> **INSTRUCTIONS TO FOLLOW**: Find "Toggle offline mode icon at bottom right" and "has height=1024, width=485." in the records below. Copy the lines holding them and every line between, exactly, and no others.

> **Stored data**:
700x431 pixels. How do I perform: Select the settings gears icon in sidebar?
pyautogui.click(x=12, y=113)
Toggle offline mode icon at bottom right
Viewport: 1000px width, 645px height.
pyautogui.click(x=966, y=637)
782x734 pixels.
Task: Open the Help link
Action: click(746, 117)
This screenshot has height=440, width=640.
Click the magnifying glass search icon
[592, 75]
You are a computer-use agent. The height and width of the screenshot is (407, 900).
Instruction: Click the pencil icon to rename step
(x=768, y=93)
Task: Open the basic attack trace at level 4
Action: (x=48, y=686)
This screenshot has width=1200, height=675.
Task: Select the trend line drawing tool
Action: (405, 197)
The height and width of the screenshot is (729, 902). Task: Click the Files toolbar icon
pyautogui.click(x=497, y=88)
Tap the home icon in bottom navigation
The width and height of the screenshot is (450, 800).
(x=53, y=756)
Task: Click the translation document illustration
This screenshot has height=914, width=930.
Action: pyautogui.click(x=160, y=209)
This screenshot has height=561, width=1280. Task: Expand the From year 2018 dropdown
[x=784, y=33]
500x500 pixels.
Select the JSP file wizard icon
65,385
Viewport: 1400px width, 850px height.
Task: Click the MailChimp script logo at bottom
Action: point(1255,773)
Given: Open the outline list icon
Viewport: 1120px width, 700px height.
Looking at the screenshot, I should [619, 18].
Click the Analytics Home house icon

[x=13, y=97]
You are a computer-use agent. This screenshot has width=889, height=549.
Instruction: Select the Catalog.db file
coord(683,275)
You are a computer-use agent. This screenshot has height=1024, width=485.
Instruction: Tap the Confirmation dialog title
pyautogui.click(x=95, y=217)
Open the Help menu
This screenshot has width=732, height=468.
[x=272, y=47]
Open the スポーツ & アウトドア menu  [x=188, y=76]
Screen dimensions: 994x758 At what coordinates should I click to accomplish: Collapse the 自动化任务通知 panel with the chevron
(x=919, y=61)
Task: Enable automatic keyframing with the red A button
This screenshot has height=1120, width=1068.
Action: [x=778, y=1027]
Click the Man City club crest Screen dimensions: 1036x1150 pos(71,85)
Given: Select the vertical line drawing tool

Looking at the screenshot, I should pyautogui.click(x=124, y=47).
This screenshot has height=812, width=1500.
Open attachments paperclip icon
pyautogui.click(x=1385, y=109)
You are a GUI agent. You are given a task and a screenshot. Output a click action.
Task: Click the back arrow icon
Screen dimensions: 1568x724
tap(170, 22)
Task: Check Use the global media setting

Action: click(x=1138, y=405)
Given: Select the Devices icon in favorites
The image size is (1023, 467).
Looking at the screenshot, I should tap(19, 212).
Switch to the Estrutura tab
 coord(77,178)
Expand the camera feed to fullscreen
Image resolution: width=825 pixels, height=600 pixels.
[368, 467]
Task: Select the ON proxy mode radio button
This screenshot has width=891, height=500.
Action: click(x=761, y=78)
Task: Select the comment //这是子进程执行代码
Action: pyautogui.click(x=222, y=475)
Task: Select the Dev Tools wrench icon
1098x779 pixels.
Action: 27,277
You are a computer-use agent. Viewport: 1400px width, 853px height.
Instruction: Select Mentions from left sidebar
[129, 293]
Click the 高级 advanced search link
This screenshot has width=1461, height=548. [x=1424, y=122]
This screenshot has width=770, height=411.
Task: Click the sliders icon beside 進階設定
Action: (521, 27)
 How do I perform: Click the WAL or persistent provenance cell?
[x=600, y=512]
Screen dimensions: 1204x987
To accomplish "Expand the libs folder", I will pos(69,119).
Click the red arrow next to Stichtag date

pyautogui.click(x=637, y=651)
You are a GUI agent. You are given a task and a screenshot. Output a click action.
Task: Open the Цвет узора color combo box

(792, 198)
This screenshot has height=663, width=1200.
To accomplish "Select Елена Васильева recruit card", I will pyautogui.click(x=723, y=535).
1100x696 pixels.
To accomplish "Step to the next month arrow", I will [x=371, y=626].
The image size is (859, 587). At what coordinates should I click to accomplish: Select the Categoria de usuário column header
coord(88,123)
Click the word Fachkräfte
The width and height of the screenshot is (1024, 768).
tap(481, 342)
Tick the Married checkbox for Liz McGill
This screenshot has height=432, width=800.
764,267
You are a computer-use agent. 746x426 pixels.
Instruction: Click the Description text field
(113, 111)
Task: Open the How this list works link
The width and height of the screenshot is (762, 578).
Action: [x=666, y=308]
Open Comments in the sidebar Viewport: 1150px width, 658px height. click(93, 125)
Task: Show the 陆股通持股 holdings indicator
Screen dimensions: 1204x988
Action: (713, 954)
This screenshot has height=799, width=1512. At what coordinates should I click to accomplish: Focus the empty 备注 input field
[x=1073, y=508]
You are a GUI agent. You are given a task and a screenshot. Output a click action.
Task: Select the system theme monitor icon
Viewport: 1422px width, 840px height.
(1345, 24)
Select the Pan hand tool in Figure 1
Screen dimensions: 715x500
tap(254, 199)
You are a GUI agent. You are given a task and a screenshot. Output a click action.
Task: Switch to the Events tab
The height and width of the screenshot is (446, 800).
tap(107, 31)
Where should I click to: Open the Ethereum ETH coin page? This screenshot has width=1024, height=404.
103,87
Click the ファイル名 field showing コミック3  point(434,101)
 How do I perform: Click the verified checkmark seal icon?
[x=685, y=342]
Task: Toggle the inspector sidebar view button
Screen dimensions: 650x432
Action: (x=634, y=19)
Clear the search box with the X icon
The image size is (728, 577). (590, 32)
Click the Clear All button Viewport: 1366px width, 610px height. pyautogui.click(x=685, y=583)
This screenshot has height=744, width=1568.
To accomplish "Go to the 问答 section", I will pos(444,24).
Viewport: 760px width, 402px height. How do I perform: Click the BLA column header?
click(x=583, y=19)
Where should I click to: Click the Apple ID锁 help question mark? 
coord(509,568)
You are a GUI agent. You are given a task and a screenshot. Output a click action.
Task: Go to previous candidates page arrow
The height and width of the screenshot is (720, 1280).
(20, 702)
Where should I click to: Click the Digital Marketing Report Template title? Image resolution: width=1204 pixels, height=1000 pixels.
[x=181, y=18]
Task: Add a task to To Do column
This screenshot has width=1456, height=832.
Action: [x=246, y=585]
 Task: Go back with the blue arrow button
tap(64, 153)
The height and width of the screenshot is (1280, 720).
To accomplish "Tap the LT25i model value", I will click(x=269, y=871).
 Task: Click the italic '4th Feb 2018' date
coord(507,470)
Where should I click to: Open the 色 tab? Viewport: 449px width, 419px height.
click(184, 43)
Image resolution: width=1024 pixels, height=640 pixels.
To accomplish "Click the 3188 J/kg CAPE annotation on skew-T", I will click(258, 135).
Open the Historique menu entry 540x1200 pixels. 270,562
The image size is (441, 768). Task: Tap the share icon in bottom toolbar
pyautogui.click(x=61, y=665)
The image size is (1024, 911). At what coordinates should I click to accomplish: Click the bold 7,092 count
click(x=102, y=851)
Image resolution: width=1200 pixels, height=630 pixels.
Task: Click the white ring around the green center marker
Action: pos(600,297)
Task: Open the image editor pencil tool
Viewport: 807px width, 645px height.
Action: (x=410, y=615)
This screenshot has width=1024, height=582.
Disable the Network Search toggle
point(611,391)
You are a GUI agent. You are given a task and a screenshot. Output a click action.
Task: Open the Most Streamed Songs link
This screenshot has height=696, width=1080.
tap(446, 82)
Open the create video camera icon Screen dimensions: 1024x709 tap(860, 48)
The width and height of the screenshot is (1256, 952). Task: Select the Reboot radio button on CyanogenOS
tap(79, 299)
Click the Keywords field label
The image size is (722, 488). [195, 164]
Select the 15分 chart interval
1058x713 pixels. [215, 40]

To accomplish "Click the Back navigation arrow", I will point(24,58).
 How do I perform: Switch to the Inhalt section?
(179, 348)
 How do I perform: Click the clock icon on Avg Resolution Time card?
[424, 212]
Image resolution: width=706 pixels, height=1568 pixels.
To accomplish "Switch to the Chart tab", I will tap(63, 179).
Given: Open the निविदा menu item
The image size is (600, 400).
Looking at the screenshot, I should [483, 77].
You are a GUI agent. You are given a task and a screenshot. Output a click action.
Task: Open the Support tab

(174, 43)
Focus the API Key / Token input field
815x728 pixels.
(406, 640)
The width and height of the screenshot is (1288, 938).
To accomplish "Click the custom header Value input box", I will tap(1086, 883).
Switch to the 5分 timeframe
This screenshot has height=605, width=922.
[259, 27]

> **EXPECTED OUTPUT**:
Toggle offline mode icon at bottom right
Viewport: 1000px width, 645px height.
pyautogui.click(x=966, y=637)
782x734 pixels.
Task: Open the Help link
Action: click(746, 117)
This screenshot has height=440, width=640.
Click the magnifying glass search icon
[592, 75]
You are a computer-use agent. The height and width of the screenshot is (407, 900).
Instruction: Click the pencil icon to rename step
(x=768, y=93)
Task: Open the basic attack trace at level 4
Action: (x=48, y=686)
This screenshot has width=1200, height=675.
Task: Select the trend line drawing tool
Action: (405, 197)
The height and width of the screenshot is (729, 902). Task: Click the Files toolbar icon
pyautogui.click(x=497, y=88)
Tap the home icon in bottom navigation
The width and height of the screenshot is (450, 800).
(x=53, y=756)
Task: Click the translation document illustration
This screenshot has height=914, width=930.
Action: pyautogui.click(x=160, y=209)
This screenshot has height=561, width=1280. Task: Expand the From year 2018 dropdown
[x=784, y=33]
500x500 pixels.
Select the JSP file wizard icon
65,385
Viewport: 1400px width, 850px height.
Task: Click the MailChimp script logo at bottom
Action: point(1255,773)
Given: Open the outline list icon
Viewport: 1120px width, 700px height.
Looking at the screenshot, I should [619, 18].
Click the Analytics Home house icon

[x=13, y=97]
You are a computer-use agent. This screenshot has width=889, height=549.
Instruction: Select the Catalog.db file
coord(683,275)
You are a computer-use agent. This screenshot has height=1024, width=485.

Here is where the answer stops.